Абуриэль. Это я, Томас. Почему ты испуган?
Томас. Я не был готов к такому… К вашему посещению… И что вы постучитесь именно в этот дом… к жалкому адвокату… А не выберете место получше…
Абуриэль. Главное, я здесь. Снова в Бристоле. Дай руку, Томас. Мы ведь достаточно хорошо друг друга знаем.
Томас. Достаточно хорошо? Сомневаюсь, что это так. Вы совсем выпали у меня из памяти.
Абуриэль. И все же, дай руку!
Томас. Я думал, вы безвозвратно исчезли.
Абуриэль. Я скучал по тебе. Мне дали поручение: отныне оставаться в Бристоле. Должностные обязанности не противоречат моим желаниям.
Томас. В деловой жизни это исключение, причем крайне редкое.
Абуриэль. Ты, видно, уже приобрел некоторый опыт относительно поступков и привычек других людей.
Томас. Пожалуй. Вокруг меня — залежи письменных испражнений их предпринимательской и юридической фантазии.
Абуриэль. Я вижу на полках и книги.
Томас. Мне некогда их читать.
Абуриэль. Жаль… Может, займемся этим вместе.
Томас. Что вы имеете в виду?
Абуриэль. Это мое предназначение: что я тебе предан. Даже свалившись в выгребную яму, ты по-прежнему был бы приятен мне. Нечистоты можно смыть, и останется ядро: в данном случае Томас Чаттертон.

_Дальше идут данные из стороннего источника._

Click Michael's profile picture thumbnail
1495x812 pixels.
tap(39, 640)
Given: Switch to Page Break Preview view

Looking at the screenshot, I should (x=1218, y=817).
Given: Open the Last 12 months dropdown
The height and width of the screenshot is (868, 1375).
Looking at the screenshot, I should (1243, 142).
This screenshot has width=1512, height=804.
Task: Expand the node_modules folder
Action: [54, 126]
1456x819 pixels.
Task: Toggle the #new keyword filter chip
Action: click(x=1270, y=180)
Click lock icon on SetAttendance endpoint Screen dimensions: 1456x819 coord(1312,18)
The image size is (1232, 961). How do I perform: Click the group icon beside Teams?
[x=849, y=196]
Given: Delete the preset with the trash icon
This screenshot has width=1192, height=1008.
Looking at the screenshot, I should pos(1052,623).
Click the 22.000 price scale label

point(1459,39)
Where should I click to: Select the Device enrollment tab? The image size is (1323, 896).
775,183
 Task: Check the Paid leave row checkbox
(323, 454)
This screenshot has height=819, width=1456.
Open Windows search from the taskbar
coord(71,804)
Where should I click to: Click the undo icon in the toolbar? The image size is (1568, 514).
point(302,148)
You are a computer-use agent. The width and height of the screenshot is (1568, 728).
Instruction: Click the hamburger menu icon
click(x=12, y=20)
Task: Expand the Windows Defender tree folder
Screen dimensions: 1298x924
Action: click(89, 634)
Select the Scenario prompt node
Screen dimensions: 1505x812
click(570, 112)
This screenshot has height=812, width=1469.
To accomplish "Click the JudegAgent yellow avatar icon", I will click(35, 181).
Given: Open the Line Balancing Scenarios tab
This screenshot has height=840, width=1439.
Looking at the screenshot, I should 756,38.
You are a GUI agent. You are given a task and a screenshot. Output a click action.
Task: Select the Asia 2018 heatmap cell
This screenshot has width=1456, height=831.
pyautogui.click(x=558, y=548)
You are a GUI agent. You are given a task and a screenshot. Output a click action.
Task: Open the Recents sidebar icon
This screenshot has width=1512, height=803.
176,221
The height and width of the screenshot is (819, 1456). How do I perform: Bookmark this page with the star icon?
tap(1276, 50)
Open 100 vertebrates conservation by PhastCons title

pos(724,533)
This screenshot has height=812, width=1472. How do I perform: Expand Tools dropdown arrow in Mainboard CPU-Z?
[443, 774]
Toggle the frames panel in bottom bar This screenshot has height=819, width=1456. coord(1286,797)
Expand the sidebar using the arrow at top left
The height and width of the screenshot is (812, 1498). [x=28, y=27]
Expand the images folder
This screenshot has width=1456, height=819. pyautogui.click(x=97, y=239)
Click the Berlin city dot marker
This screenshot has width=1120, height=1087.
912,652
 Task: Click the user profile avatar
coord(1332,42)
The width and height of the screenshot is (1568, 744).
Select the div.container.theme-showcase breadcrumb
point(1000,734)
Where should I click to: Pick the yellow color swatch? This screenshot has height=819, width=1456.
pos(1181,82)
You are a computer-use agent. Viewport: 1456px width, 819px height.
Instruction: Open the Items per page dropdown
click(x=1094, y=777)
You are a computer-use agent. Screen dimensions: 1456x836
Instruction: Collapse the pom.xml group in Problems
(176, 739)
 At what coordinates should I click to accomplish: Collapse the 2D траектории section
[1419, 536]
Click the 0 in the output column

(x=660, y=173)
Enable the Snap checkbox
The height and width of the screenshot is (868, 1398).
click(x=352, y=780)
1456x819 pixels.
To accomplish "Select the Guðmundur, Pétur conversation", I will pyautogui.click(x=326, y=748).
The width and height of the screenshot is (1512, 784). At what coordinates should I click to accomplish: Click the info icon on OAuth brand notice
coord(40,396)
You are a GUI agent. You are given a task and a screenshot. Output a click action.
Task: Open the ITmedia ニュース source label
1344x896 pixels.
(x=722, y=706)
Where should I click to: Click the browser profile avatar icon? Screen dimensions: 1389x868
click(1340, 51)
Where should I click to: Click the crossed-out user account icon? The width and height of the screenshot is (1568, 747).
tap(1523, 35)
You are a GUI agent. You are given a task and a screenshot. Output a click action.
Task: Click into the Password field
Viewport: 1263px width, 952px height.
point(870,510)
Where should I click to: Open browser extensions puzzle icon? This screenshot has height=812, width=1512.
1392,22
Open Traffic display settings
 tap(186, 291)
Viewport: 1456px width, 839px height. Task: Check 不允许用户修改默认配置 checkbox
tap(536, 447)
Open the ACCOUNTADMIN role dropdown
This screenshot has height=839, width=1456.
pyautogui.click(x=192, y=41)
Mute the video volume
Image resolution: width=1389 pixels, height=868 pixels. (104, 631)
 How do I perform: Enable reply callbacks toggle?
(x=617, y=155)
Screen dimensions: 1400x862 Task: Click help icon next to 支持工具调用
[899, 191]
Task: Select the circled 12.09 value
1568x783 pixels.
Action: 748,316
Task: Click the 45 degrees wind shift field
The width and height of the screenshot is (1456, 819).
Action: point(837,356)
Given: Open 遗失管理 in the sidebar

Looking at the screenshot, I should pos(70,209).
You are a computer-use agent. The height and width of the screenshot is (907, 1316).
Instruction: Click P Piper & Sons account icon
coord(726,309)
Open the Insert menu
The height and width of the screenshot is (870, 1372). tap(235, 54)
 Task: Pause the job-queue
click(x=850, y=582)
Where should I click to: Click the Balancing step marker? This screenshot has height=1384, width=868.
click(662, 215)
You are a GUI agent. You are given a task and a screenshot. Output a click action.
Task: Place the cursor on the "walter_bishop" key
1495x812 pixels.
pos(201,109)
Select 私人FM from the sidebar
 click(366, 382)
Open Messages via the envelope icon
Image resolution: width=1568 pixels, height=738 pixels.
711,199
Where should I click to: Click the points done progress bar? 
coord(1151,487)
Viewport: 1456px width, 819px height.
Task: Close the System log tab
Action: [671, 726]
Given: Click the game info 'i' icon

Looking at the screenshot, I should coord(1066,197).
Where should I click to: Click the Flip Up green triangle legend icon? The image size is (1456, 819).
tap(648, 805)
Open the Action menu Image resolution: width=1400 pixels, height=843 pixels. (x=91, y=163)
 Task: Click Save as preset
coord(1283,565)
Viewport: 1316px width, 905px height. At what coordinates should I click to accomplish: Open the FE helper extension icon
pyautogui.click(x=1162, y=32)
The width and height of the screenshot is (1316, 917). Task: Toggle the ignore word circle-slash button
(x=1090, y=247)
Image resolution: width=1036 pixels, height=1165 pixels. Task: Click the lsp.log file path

Томас. Я свалился не в выгребную яму, а в кучу пыли. Я вбираю в себя симфонию из низости и скуки, рассчитанную на семь лет. Все это время я должен буду дышать паутиной. Я стану худым, как скелет, и под конец научусь ловить мух, чтобы питаться ими. Что-то в таком роде непременно случится. Единственная альтернатива — еще более нескончаемая, более дурацкая музыка в могиле; где, правда, не так удушливо-сухо, как в пыли.